He’s a pastor in the Philippines, and he has a passion for returning the Church to it’s Disciple Making roots. He made this point, and it really resonated with me. He said that Christianity started with Passion in Palestine, then as it moved to Greece, it became a Philosophy, then it moved to Rome and it became an Institution, then it came to America and it became an ENTERPRISE. He intended no offense, but was trying to give us a wake up call as to where our focus is in ministry. He said that we tend now to put our focus on Buildings, Bodies and Bucks. In other words, when pastors get together they talk about the size of their church campuses, the number of people in the pews and the amount of money flowing through the ministry. The problem, he suggests, isn’t that these things are bad, but that we tend to think that if we can get MORE buildings, More Bodies, or More Bucks, then the church would be healthier or better. And that’s not the solution. The solution is to have the church create passionate Disciples of Christ who desire to live like Christ and serve Him and do His work.

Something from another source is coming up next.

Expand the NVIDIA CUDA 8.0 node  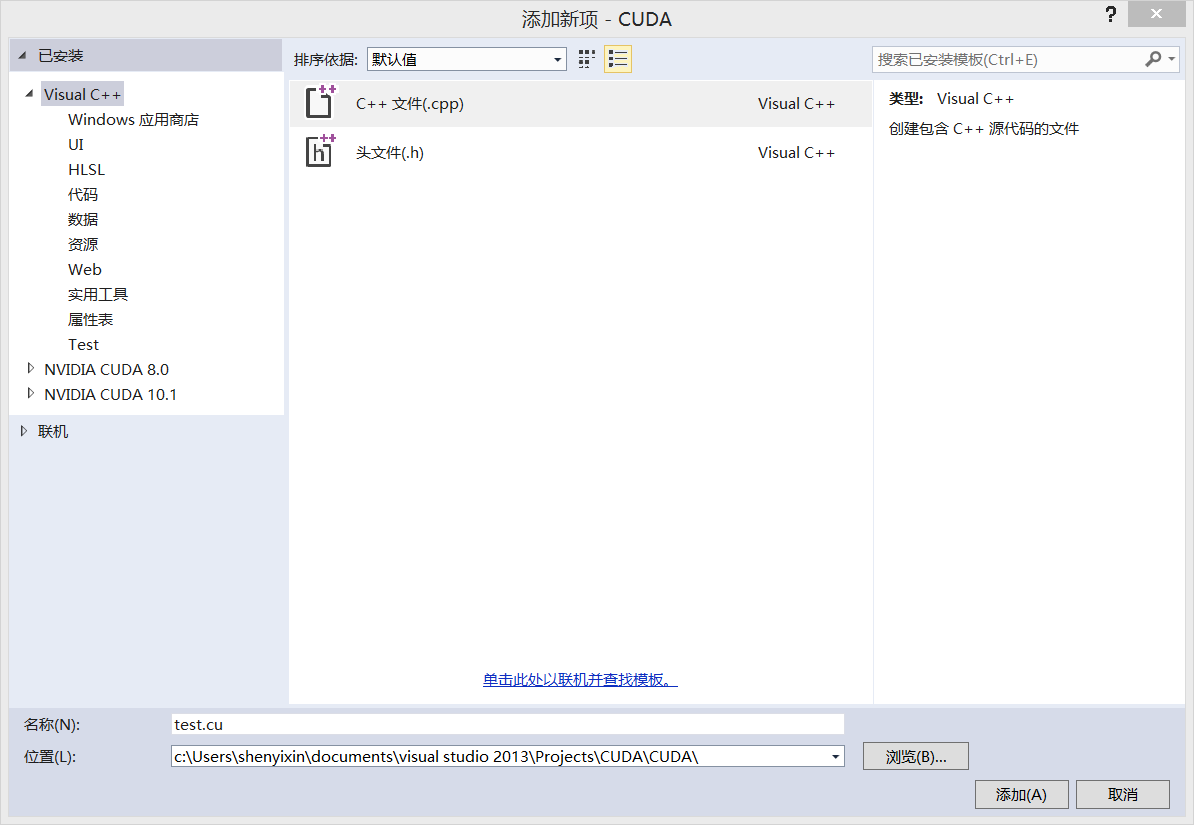[31, 368]

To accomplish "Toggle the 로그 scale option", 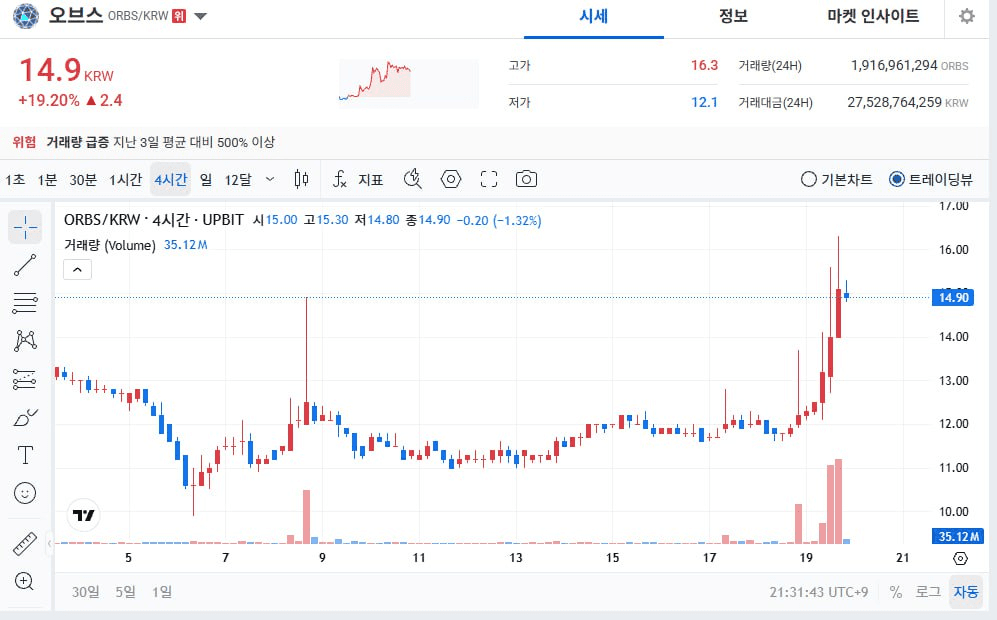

So that is quite a challenge for us as we lead ministry in our church. What are we doing to help grow disciples who are passionately committed to serving God and sharing His Word? As we do that, God will provide the buildings, bodies and bucks necessary for His mission. We can be confident of that!

If you watch the video, it’s focused on a particular conference in the Philippines next year, you can disregard that part, but what he says about the Church and the World, and the mission and call of the Church is the most relevant.

I’d enjoy hearing your thoughts and comments!

Who’s in the Driver’s Seat?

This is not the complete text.